-- Artist statement
The bus from China’s most polluted city takes a newly built highway heading south towards the Yellow River. The dust is everywhere in Linfen. You can feel it on your fingers as something dry and abrasive that you would like to rub away but never can. It coats every surface, from leaves and crops to the buildings and factories lining both sides of the road. It floats in the air creating a fine veil of light ochre that tinges the passing scenery with the same monochromatic hue. A few years ago this would have been farmland. Now the view is repetitive, rhythmic in its cycles of factories, construction sites and fields of crops with dirt tracks leading deep into the landscape. All available space is used for either development or cultivation, with little or no separation between the fields and the factories that produce noxious waste.

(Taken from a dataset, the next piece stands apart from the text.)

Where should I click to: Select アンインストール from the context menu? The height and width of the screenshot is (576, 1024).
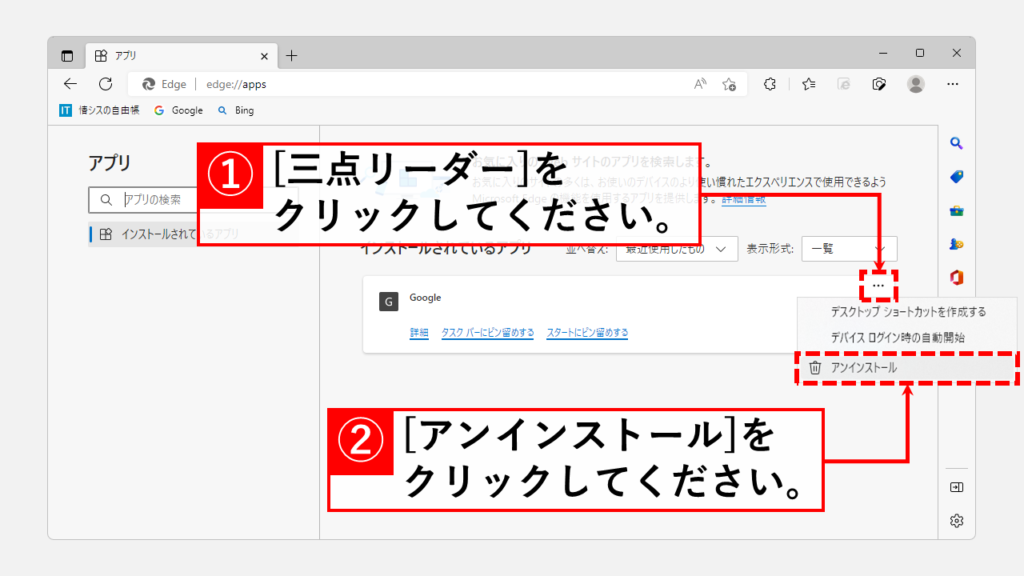point(865,367)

In 2006, I began to explore the most industrialized regions of China, from the rust belt of the north-east to the cities of Shanxi province, famous for their coal. It was not until the following year, with the Beijing Olympics on the horizon, that I first arrived in Linfen just before the week-long Chinese New Year holiday. For the country’s 150,000,000 migrant workers, mostly peasants escaping the harsh and poverty stricken life of the countryside, the holiday is especially important: this is the only time they are able to make the long journey home to their families. The urbanisation of China has provided new and better-paid jobs, and these new workers, mostly men, travel far from home to become factory workers, miners, construction workers and labourers, often doing the most dangerous jobs. Reports of accidents in coal mines and concerns about pollution had become common and the government, particularly keen to avoid bad news in the press, took action to avoid any risk of major incidents that could lead to social unrest during the holiday.

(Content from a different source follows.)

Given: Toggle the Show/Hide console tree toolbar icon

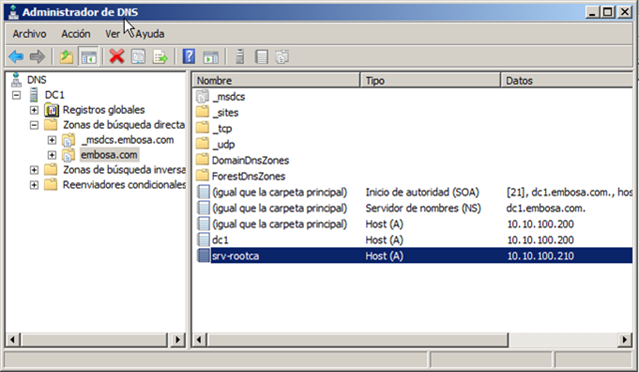Looking at the screenshot, I should coord(89,57).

Many mines and plants that were heavy users of coal were closed down. The sites I visited were often empty, a landscape of dust-coated industrial machinery. Wandering around these desolate landscapes devoid of life, I was struck by a new perspective. I began to concentrate not on the individual realities of the people who worked there but on the broader view I was seeing, the results of just one stage in the manufacturing process, a complex chain of events in which we in our globalised world are all complicit. Ultimately, the brilliant glare from China’s metropolises can be traced back to the hinterland and its migrant workers. There, as in all of China, I see the dream of a nation, the cost and what is deferred for future generations.
Ian Teh is a Malaysian born Chinese photographer. He has received several honours, in 2018 he was awarded a travel grant from the Pulitzer Centre for Crisis Reporting and presented his work on climate change at the prestigious 2018 National Geographic Photography Seminar. He has published three monographs, Undercurrents (2008), Traces (2011) and Confluence (2014). His work is part of the permanent collection at the Los Angeles County Museum of Art (LACMA), The Museum of Fine Arts, Houston (MFAH) and the Hood Museum in the USA. Selected solo shows include the Jack Shainman Gallery in New York in 2004, Flowers in London in 2011 and the Kunsthal Museum in Rotterdam in 2012. Teh’s work has been published internationally in magazines such as National Geographic, The New Yorker, Bloomberg Businessweek and Granta. Teh is a member of the British agency, Panos Pictures.